PROVIDED RECORDS>
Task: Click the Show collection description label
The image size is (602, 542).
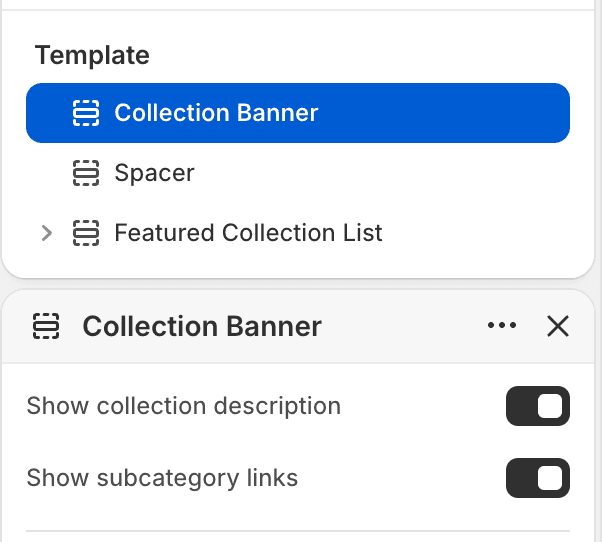Action: click(184, 406)
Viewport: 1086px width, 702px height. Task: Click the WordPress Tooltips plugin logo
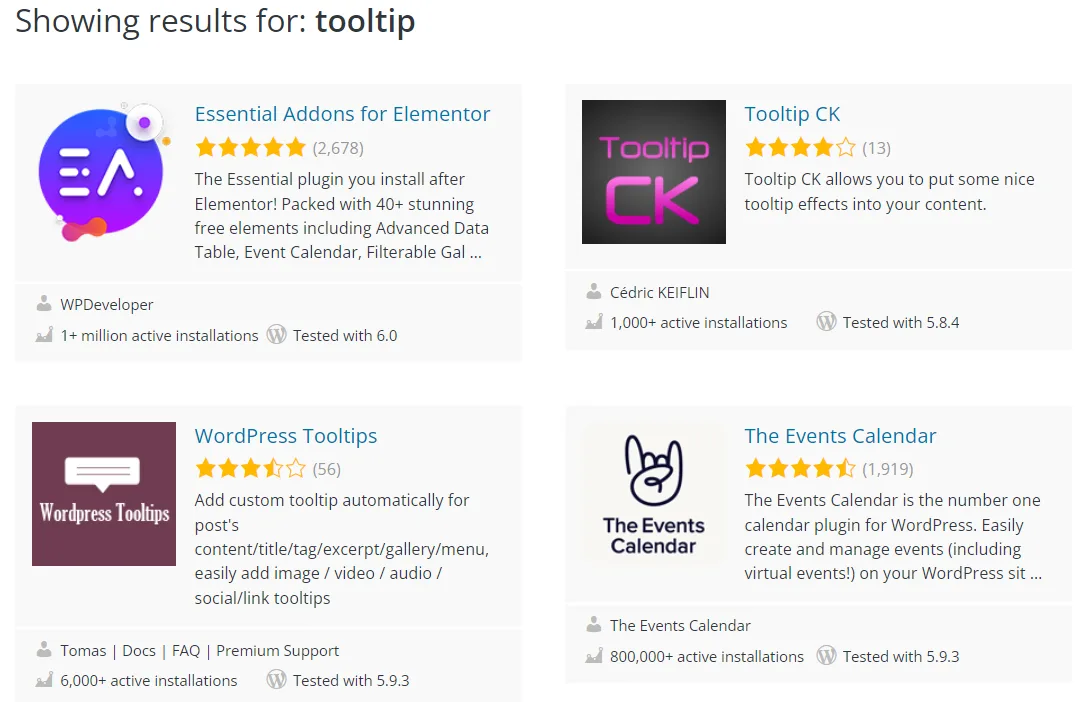click(x=103, y=494)
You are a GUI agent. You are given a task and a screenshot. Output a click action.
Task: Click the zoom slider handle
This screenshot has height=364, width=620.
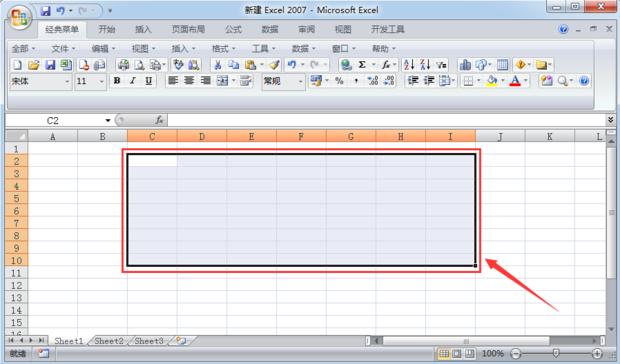tap(556, 353)
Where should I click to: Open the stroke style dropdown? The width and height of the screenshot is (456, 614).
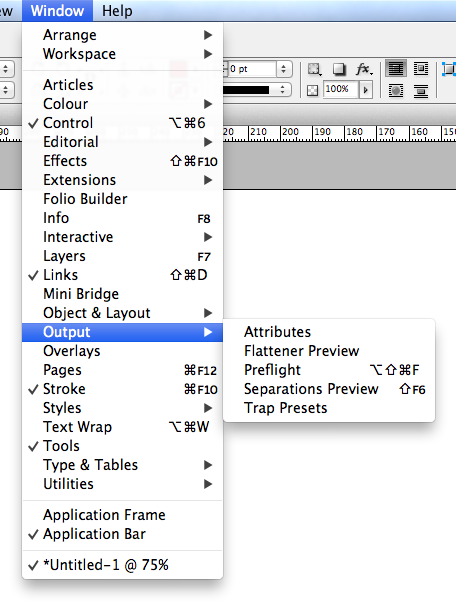point(257,90)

BRIEF> Write every entry out again exactly, images omitted.

WRITTEN ANSWER>
Task: Click the Show collection description label
The image size is (602, 542).
Action: click(184, 406)
Viewport: 1086px width, 702px height. Task: Click the WordPress Tooltips plugin logo
click(x=103, y=494)
You are a GUI agent. You are given a task and a screenshot. Output a click action.
Task: Click the zoom slider handle
This screenshot has height=364, width=620.
tap(556, 353)
Where should I click to: Open the stroke style dropdown? The width and height of the screenshot is (456, 614).
point(257,90)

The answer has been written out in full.